Powerful emotions can propel readers through even the most technical details of a story. In my novel Gravity, a medical thriller set aboard the International Space Station, I needed to explain the complex protocol an astronaut needs to complete before going on a space walk (otherwise known as an EVA, an acronym for “extravehicular activity).” It’s not a matter of simply donning a pressurized suit and popping out of a hatch. It requires a daylong period of depressurization, followed by an hour’s prebreathe of pure oxygen. Only then can the astronaut exit the hatch and float into unpressurized space. These details were crucial to the plot, but I ran the risk of boring readers with all the technical information. How could I make it more palatable?
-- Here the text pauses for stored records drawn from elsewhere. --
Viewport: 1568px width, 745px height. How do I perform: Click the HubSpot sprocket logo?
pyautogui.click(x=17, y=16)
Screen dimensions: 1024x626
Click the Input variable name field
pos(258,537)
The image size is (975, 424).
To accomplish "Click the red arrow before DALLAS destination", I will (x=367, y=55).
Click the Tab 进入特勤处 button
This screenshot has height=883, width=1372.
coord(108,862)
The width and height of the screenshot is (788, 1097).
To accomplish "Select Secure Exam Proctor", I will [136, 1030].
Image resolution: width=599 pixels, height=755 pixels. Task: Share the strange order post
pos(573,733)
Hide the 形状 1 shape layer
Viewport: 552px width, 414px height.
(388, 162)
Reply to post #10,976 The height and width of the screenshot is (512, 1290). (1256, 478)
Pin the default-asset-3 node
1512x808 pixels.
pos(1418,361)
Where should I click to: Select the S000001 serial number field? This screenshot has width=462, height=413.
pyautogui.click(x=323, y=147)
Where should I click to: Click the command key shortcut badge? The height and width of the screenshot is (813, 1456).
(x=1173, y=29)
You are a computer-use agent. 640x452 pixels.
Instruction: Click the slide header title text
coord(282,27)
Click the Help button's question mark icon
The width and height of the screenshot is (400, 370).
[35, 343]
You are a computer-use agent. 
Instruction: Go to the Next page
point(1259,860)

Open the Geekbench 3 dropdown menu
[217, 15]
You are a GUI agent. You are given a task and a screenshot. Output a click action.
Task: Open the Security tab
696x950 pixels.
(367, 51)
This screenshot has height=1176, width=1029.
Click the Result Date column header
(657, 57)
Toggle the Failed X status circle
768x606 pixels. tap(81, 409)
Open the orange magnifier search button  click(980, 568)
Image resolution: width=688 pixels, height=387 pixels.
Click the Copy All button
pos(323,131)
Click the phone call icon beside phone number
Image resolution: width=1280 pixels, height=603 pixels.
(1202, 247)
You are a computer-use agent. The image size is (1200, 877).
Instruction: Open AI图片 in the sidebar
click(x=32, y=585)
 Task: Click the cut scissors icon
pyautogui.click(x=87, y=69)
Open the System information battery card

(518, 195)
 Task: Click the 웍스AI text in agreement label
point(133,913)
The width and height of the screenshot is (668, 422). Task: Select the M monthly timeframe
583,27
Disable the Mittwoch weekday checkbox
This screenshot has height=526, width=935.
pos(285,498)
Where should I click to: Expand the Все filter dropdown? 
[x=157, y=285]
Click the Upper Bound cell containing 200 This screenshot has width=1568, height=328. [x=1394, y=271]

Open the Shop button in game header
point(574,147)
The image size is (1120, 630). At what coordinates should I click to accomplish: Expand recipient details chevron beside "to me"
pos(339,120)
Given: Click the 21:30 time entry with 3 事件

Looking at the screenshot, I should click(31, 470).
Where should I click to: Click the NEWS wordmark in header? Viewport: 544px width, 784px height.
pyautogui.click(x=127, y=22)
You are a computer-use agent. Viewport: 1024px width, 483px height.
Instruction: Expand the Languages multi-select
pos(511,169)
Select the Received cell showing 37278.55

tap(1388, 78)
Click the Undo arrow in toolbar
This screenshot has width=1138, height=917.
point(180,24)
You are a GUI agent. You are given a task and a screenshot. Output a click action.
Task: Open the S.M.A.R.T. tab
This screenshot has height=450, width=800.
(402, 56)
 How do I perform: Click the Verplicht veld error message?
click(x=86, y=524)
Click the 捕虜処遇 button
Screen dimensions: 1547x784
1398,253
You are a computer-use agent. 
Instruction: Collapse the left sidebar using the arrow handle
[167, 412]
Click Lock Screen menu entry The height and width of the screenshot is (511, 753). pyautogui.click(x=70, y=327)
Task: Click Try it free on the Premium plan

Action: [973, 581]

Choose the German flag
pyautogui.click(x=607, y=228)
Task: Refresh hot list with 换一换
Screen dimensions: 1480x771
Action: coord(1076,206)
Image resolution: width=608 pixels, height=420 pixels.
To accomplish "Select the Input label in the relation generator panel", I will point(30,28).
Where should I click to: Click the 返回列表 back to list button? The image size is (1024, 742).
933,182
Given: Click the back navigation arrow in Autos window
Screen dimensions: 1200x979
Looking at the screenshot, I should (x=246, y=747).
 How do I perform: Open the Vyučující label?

I did it by giving it emotional context. While my astronaut heroine, Emma, is going through her EVA checklist, she’s also thinking about what goes wrong if she doesn’t adhere to the protocol. She thinks about what it would be like to die of decompression in the vacuum of space. She thinks of the first symptoms when nitrogen bubbles form in your bloodstream: Your chest aches. Your eardrums burst. Your lungs explode from expanding gases. Your blood boils and, in the next instant, it freezes solid. It’s a horrifyingly agonizing way to die, and that fate is on her mind as she prepares for her EVA. Suddenly the “boring” details become far more interesting because the reader understands the terrible consequences of making a mistake.
In writing Gravity, I had another tough decision regarding technical language. All my characters were NASA personnel, so there was no handy everyman who could help readers understand the acronyms and aerospace jargon. I had to choose between making my characters understandable to readers and making them speak like real astronauts. Should Emma say: “I’ve put on my space suit and I’m ready for my space walk”? Or should she say “I’ve donned my EMU and am ready for EVA”? I opted to keep the dialogue as authentic as possible and have my astronauts speak like astronauts. To help readers with the NASA lingo, I added a glossary at the end of the book. It’s not the best solution. It’s challenging for readers to absorb all the new vocabulary, and some found it too intimidating, but it was the only way to thoroughly immerse them in the experience of orbital space.
Be careful not to go overboard with technical details if they’re not vital to the plot. You may think that including all that esoteric information makes you look brilliant, but you risk overwhelming readers and losing sight of the story. Doctor-novelists seem especially prone to this mistake, perhaps because we’re trained to educate patients and, darn it, we want to explain things. But in a novel, too much explanation leads to the dreaded crime of telling, not showing. Don’t do this. Technical details should serve only to enhance the plot, not overshadow it.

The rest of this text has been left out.